YOUR ASSIGNMENT →
Please list every author named at the top of the paper below on the cost of managed behavioral care.

EXCERPT PROVIDED →
Assessing the cost of managed behavioral care
Nicholas C. GEORGANTZAS, Matthew SEVER, and Frederick STELL
Management Systems ¢ GBA
Fordham University at Lincoln Center
113 West 60th Street * Suite LL617-D
New York, NY 10023-7471, USA
Abstract: Showing the important role feedback plays in managed
behavioral care is crucial because case management aggressiveness
determines the financial performance of health care programs. This study
shows how feedback affects the financial performance of a managed
mental health and substance abuse program which, not only reimburses
for treatment, but also guides the treatment plan for each patient’s case and
even determines how much treatment will be paid for.
The program is funded by a flat capitation rate received from its
members. Its expenses depend on the treatment authorized by its case
managers, who aim at authorizing the least treatment sessions while
keeping the treatment effective. In turn, the authorized treatment depends
on case management aggressiveness, which is relative to illness severity.
Our system dynamics modeling process aimed at evaluating exactly how
case management aggressiveness affects the program’s effectiveness and
efficiency.
Introduction
It is crucial for case managers to see the important role that feedback
plays in behavioral care. Given that inpatient care is more expensive than
outpatient care, intuitively, it often seems cost effective to case managers to
move patients into outpatient care as soon as possible. When inpatient care
is cut too short, however, patients that have not had enough time to
recover are re-admitted into hospitals and, consequently, the cost of
behavioral care rises despite the initial intent.
This essay describes the system dynamics simulation model built for a
managed mental health and substance abuse program. The study’s
purpose was to determine what level of case management aggressiveness
yields the best financial performance. The program under study not only
reimburses for treatment, but also guides the patient treatment plan, and
determines how much treatment will be paid for. The firm that oversees
the program receives a flat rate of income, its capitation rate, which is
based on its membership, while expenses depend on the amount of
treatment authorized for each patient's case. Together, case management
aggressiveness and the severity of illness determine how much care case
managers authorize.
The system dynamics modeling process used aimed at showing exactly
how case management aggressiveness affects the program’s cash position.
The modeling process entailed creating a set of rough-cut maps, or
influence diagrams (IDs), by analyzing the relationships among the
program’s membership, the care being authorized, and the resulting cash
flow. Throughout the modeling process, we assumed that we cannot
control directly neither the admission of patients from outpatient services
to inpatient services nor the admission of patients members to inpatient or
outpatient services. That is, when people from our membership population
become sick, then we provide them with the appropriate service. How
frequently our covered members use our services depends on their health,
but we what we can control is their length of stay in the hospital.

DATA BLOCK →

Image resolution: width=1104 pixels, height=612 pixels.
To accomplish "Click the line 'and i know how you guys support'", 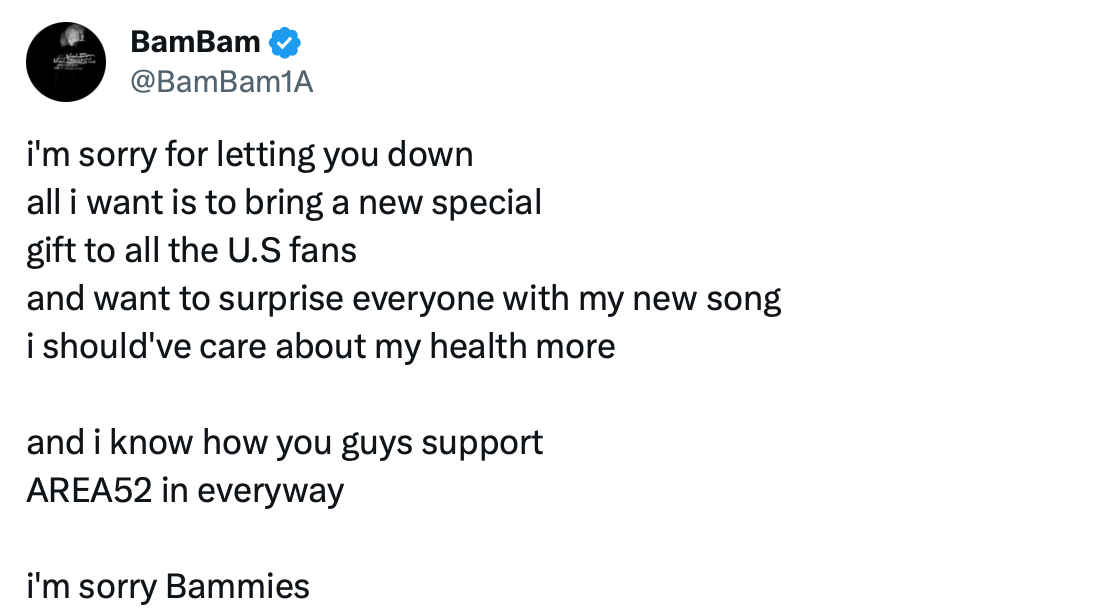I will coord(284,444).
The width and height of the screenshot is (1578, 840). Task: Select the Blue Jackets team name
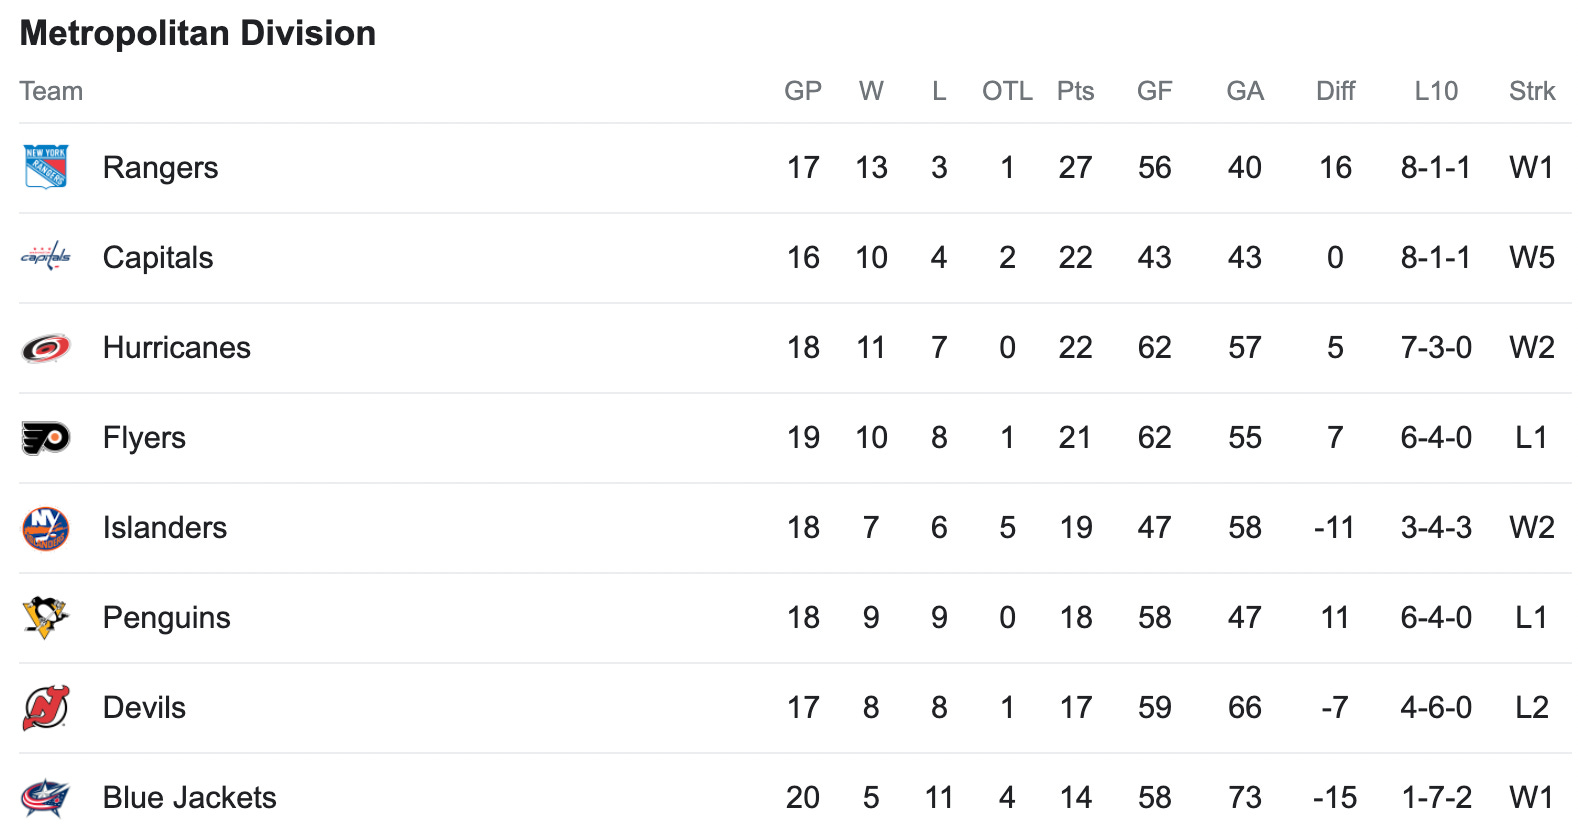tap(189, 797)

OUTPUT BELOW →
Nicholas C. GEORGANTZAS
Matthew SEVER
Frederick STELL